What to do.
Rewrite the data below from the line that contains "You are a computer-use" through the line that contains "(x=214, y=110)", both included, with "save" changed to "download" and nothing else altered. Return only those lines.

Supplied records.
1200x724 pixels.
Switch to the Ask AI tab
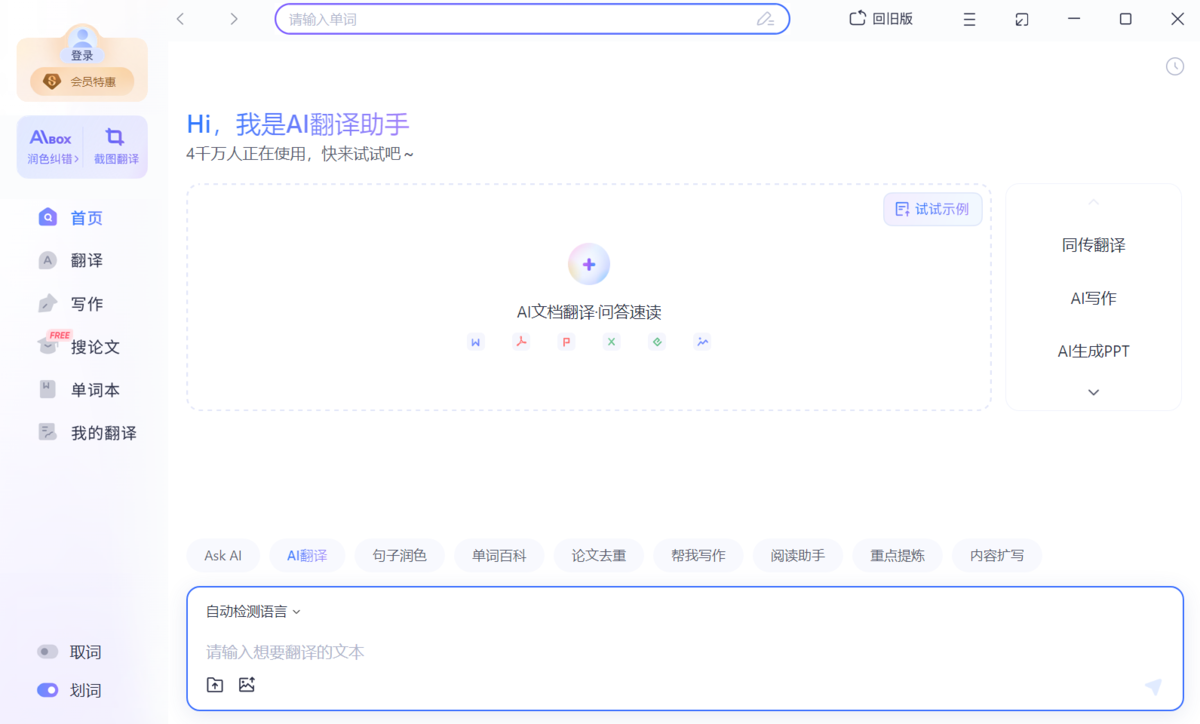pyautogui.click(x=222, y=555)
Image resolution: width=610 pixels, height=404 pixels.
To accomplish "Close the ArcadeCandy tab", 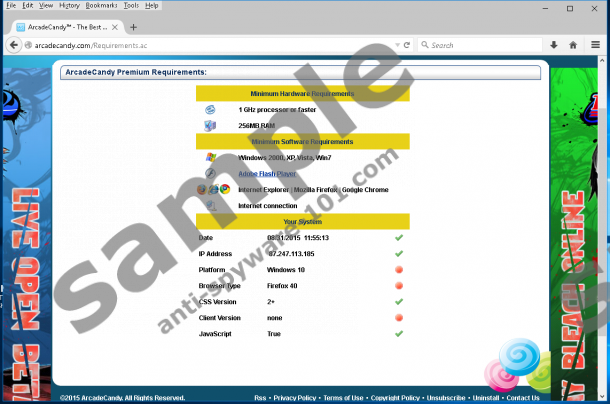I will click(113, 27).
...
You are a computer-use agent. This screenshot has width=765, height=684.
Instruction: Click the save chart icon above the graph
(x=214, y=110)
* * *
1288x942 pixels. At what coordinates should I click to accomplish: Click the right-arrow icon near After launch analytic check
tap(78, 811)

Reply to the task.
You are a computer-use agent. This screenshot has width=765, height=684.
Instruction: Click the download chart icon above the graph
(x=214, y=110)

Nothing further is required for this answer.